● EXERCISE GOAL: Looking at the entries below, how many lines include the word "column"? Answer with the number alone.

● RECORDS SHOWN:
»»

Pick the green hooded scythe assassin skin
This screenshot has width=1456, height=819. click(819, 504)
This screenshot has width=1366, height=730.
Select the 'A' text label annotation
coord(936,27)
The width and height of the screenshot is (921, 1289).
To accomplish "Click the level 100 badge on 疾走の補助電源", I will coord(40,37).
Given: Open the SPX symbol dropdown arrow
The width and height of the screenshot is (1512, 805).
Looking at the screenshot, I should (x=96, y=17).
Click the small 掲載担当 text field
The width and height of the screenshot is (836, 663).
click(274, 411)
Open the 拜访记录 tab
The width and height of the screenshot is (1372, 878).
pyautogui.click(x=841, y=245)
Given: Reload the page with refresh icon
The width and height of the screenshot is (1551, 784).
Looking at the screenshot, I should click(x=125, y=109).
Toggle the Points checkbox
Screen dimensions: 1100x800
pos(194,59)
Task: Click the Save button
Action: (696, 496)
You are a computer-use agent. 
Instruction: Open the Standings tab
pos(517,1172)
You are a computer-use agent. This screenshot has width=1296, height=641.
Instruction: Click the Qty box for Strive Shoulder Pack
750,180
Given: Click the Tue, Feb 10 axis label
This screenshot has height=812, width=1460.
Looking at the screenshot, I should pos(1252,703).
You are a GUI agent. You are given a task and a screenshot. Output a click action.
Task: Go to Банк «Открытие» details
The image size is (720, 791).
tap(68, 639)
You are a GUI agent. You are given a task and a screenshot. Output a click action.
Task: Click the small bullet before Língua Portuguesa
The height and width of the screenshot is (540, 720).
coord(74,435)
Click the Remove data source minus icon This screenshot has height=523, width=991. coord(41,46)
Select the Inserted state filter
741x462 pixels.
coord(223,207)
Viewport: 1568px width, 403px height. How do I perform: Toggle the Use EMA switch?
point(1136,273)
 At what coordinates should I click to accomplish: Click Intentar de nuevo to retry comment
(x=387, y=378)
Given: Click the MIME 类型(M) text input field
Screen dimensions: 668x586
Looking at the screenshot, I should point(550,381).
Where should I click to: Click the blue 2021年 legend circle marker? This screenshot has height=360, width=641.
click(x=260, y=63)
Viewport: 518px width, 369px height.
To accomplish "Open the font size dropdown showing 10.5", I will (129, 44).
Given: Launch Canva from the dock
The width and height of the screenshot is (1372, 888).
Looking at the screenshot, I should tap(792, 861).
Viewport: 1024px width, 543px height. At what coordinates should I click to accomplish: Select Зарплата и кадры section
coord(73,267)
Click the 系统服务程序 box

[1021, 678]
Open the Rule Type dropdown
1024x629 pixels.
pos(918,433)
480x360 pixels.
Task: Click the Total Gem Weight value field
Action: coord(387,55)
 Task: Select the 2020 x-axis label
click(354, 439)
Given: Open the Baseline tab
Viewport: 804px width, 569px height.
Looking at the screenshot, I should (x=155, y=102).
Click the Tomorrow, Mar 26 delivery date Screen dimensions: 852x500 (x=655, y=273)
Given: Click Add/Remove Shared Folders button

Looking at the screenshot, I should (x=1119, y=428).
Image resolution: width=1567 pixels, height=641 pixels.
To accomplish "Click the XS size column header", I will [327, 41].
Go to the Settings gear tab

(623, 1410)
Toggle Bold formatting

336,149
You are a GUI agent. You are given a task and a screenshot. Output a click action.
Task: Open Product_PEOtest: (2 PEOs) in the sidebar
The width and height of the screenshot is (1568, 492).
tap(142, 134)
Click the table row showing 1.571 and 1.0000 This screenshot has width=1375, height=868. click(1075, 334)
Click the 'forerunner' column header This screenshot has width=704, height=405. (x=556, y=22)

««

● ANSWER TO THIS PROBLEM: 2